* _Objective_:
Pull out every line in the data below that contains the word "width".

* _Entries provided_:
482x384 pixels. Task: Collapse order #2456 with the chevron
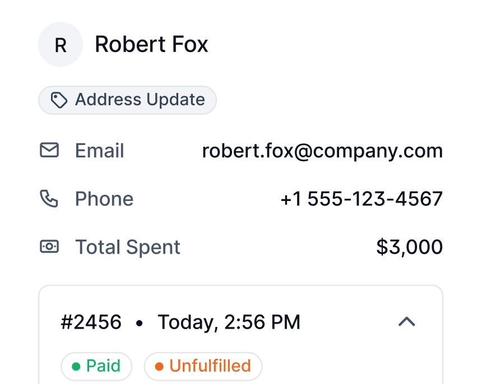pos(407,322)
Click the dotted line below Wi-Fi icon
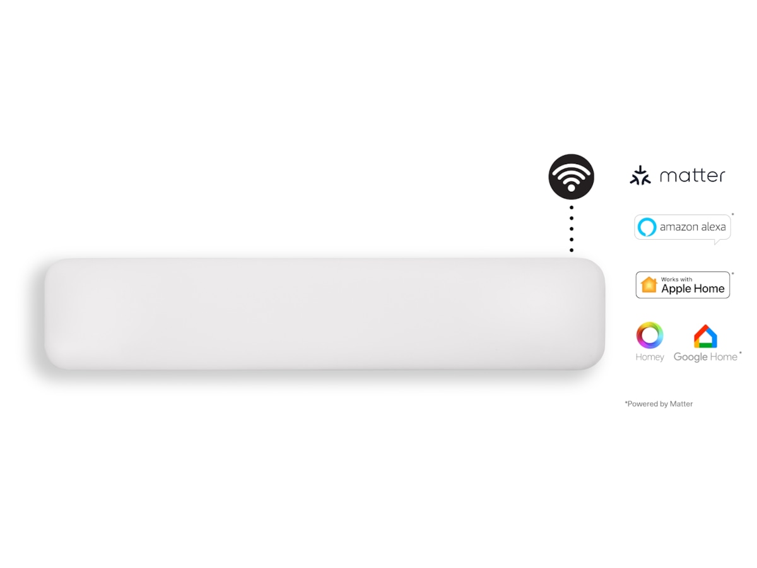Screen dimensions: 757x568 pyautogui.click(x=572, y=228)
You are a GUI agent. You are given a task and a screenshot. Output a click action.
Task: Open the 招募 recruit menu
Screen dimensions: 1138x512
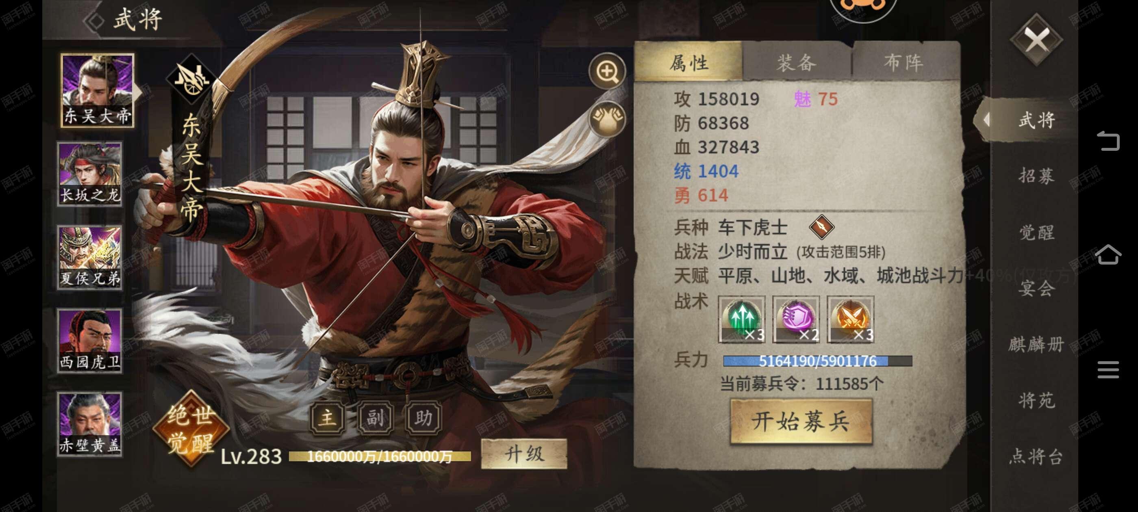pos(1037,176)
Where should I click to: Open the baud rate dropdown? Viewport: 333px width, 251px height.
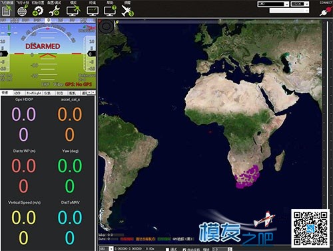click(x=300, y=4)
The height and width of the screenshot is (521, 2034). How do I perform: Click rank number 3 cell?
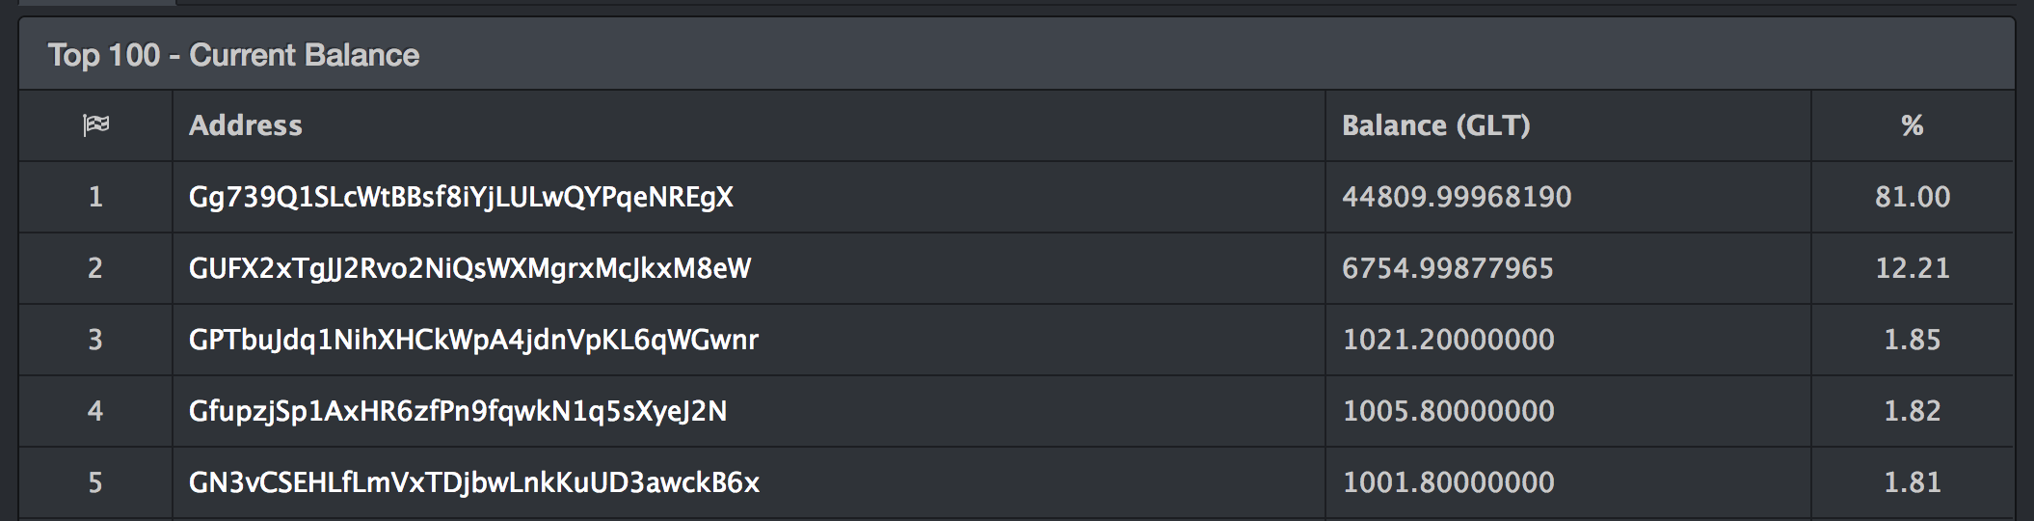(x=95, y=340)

* _Result of the exercise_:
Where should I click to: Open the baud rate dropdown? Viewport: 333px width, 251px height.
The height and width of the screenshot is (521, 2034). How do I perform: Click rank number 3 cell?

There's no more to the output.